The sensors are easy to install and inexpensive, costing about $200 each, compared to $30,000 per sensor in current WIM systems on average. The multiple sensors make it possible to collect additional data such as vehicle count, number of axles, speed, vehicle length, and weigh-in-motion data, and they remove errors due to vehicle suspension vibrations, which is the significant source of error in existing WIM systems, Rajamani said.

A final advantage is that they consume no energy. “With an inductive loop, you need to keep the loop powered all the time, even if it’s the middle of the night because…a car that might come and pass over that loop,” he said.

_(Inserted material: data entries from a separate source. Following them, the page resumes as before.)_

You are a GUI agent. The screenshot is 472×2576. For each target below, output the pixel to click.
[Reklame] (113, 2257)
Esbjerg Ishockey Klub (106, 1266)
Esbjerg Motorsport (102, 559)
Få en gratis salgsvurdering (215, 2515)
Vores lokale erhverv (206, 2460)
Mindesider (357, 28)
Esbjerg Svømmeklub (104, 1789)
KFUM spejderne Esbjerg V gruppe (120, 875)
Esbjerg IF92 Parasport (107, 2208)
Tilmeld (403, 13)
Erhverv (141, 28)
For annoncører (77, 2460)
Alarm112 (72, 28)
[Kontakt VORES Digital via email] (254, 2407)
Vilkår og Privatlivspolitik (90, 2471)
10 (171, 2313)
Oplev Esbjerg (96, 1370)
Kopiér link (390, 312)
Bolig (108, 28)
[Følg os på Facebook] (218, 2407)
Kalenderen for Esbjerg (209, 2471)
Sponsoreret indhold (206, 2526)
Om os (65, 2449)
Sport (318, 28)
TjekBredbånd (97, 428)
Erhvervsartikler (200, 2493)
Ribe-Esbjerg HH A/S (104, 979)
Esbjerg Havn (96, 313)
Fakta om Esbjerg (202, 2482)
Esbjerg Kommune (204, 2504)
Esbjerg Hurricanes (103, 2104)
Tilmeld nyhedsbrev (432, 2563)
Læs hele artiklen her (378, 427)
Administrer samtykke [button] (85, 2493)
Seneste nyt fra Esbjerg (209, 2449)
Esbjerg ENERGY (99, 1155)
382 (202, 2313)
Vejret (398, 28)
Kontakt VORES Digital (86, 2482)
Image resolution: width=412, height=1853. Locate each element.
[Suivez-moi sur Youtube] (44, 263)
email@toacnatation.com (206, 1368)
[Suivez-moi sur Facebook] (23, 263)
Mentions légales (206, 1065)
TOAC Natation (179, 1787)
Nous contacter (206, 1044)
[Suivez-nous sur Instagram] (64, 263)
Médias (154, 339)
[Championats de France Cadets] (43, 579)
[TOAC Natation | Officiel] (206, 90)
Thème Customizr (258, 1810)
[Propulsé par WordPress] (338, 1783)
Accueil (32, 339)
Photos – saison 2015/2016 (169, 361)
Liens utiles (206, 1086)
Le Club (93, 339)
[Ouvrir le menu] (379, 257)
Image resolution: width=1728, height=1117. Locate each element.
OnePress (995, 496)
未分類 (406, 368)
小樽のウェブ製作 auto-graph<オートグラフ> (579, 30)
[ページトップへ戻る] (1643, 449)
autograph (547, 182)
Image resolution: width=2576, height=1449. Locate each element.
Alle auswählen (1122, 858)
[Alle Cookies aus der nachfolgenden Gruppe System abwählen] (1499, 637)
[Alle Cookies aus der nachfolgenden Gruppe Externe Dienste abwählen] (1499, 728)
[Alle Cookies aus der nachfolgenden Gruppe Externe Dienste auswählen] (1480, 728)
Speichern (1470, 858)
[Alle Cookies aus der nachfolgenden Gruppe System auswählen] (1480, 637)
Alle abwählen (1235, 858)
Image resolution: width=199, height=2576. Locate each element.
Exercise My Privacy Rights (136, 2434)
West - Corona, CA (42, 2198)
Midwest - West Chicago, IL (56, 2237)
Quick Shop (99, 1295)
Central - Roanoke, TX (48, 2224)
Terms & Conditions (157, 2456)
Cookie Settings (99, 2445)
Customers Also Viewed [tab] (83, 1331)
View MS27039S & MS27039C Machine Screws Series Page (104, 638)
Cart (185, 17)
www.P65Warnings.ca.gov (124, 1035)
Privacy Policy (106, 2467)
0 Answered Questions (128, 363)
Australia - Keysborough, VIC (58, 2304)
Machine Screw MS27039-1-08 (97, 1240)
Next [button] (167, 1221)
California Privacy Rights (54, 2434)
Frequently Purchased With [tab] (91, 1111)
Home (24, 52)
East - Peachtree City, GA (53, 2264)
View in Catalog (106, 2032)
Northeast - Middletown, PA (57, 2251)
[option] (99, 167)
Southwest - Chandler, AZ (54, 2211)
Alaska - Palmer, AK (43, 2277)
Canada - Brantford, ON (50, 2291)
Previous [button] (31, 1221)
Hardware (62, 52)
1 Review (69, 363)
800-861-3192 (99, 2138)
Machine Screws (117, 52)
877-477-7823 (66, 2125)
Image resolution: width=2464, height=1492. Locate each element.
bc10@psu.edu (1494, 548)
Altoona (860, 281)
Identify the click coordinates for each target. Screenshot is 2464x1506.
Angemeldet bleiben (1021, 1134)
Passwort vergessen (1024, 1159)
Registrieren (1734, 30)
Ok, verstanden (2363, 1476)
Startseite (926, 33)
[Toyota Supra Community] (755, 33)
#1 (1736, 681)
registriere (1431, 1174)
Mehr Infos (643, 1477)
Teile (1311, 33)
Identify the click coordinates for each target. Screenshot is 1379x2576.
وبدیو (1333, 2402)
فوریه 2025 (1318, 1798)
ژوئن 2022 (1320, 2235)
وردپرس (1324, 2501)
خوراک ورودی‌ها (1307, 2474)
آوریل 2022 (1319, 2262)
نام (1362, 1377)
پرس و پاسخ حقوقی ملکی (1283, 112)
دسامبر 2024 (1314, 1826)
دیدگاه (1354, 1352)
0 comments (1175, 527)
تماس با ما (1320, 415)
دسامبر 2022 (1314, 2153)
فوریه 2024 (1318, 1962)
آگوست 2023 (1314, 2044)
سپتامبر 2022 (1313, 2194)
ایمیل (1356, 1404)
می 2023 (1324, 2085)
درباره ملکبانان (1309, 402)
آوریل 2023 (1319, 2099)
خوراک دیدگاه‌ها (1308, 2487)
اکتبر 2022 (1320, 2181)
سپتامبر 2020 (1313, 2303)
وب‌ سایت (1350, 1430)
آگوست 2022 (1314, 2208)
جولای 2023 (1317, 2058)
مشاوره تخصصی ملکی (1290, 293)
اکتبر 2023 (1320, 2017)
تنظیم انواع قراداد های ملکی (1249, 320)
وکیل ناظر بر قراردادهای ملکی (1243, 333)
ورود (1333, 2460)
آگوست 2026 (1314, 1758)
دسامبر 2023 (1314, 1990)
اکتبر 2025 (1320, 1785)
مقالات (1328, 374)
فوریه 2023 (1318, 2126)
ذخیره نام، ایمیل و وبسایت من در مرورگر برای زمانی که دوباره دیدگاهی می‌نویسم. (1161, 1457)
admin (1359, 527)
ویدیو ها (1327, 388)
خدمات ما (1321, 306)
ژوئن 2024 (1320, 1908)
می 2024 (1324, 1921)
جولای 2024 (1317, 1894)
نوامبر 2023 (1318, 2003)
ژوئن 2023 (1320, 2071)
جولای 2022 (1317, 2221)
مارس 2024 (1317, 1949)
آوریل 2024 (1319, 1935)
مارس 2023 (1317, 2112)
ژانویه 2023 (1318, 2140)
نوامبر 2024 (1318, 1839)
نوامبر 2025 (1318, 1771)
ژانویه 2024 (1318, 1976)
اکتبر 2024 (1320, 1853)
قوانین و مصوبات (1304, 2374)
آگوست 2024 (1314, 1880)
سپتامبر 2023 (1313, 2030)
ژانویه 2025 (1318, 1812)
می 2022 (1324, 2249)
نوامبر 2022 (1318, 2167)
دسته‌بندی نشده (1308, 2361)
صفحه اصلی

Rajamani said he and his team ended up with a three-layer design for their sensor. They began with a thin metal beam that allowed them to harvest energy from vehicles as light as a motorcycle but still work reliably with vehicles as heavy as a semi-trailer. For the weigh-in-motion readings, however, they needed less flexible beams that measured strain proportional to weight, so they incorporated thicker beams with less deflection to take heavier loads.

Preliminary data showed that the voltages of the three-beam sensor increased with vehicle weight, but the measurements are not rising in a linear curve with weight.  “The weigh-in-motion part—I would call it a work in progress. We’re still working on getting it to work well,” Rajamani said.

A final part of the research will use a series of three or more sensors in the road to capture the wave from the vibrations as vehicles pass over sensors to extract dynamic and static components of the load, Rajamani said.

The research project, funded by the ITS Institute and the Minnesota Department of Transportation, is expected to wrap up in August 2010.